Discussion in 'Physics & Math' started by Mike_Fontenot, Sep 2, 2018.

  1. Janus58 Valued Senior Member

    You can actually work the problem out using a 1g acceleration if you want.
    Let's assume that the relative velocity between our observer and train is 0.6c
    At the moment a clock on the train that reads 0 passes our observer, he begins to accelerate at 1g (proper acceleration) to 0.6 c and matches the train's velocity (Mind you, in order for him to be still next to any part of the train after matching velocity with it, you are going to need a long train. )
    It will take our observer ~ 245.59 days by his own clock to reach 0.6c, during which time he will travel ~88.58 light days as measured by his original rest frame, and the clock he started next to will be 88.58 light days ahead of him (as measured in the train frame.)
    Assuming that all clock on the train are synchronized in the train frame, then the clock the observer ends up next to once he matches speed will read 265.73 days, as will the clock he started next to (according to our observer and train)

    Now just before he starts his acceleration, the clock he will eventually end up next to will, at that moment, read 53.15 days before zero. Thus according to our observer, the clock he started next to advances from 0 to 265.73 days during his acceleration, while the clock he ends up next to advances from -53.15 days to 265.73 days or by 318.88 days. The clock he left will, on average, run slower than the clock he arrives at during the acceleration.

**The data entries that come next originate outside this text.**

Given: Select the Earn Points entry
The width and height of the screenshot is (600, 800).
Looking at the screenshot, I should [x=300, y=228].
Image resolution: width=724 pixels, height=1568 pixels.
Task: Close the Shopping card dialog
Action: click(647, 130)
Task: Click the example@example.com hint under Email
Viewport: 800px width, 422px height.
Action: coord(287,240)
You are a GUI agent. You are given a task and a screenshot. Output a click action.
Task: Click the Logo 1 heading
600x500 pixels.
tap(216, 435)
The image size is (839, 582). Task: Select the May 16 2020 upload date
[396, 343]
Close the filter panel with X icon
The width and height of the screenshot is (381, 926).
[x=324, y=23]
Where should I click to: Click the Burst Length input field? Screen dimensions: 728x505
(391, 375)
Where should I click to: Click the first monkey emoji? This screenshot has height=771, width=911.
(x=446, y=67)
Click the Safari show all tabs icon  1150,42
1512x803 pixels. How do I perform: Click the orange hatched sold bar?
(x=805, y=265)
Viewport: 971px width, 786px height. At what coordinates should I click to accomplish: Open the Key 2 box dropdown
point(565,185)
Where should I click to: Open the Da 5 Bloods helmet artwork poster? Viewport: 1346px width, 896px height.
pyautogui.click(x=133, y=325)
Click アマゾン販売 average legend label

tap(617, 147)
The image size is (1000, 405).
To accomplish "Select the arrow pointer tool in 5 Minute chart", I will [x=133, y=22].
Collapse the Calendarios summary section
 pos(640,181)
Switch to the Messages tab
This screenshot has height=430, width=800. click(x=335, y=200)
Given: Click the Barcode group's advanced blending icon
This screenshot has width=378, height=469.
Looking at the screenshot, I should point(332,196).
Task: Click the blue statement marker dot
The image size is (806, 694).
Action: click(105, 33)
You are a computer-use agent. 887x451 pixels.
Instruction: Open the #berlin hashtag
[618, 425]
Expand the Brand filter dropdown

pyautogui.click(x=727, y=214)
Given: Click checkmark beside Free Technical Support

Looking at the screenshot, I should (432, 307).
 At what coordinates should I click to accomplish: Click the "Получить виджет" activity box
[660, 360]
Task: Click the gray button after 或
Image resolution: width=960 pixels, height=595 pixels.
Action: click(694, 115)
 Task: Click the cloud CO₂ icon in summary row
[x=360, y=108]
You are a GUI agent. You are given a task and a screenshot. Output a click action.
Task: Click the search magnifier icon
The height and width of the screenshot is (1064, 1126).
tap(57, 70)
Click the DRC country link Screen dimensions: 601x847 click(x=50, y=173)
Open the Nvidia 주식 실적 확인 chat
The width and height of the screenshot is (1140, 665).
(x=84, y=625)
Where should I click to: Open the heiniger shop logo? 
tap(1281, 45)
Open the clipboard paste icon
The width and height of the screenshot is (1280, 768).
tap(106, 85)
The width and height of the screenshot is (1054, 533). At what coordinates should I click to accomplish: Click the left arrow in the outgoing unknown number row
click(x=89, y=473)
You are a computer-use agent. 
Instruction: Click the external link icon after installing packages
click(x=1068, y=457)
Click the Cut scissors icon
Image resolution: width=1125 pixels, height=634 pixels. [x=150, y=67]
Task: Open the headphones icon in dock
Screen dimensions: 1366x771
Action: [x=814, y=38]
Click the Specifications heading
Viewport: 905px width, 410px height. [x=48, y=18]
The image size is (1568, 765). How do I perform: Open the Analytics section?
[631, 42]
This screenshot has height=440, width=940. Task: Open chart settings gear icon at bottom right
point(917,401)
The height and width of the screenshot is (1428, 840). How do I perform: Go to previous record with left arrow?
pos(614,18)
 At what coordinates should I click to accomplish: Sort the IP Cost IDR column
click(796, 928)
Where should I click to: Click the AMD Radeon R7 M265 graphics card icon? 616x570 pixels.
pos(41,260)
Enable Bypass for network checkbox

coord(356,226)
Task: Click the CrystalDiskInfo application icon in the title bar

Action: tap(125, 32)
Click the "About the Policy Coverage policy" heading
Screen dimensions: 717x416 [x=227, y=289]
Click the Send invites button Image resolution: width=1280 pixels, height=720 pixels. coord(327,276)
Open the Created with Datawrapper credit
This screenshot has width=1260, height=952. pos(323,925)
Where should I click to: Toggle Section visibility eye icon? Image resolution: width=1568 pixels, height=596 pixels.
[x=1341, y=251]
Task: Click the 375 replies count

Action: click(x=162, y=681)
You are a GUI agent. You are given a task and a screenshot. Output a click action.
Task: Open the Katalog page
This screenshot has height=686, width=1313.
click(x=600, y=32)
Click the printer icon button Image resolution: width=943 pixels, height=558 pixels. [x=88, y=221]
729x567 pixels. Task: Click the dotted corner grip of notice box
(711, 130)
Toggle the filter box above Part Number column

    This is not limited to clocks on the train either. If we assume that our observer is on his own train, with its own clocks that are synchronized to each other prior to the acceleration, our observer will find that these clocks will go out of sync with each other once his starts his acceleration. Clocks in the direction of his acceleration will run fast ( the further away, the faster) and clocks in the opposite direction will run slow (the further away, the slower)
    Mike_Fontenot and Neddy Bate like this.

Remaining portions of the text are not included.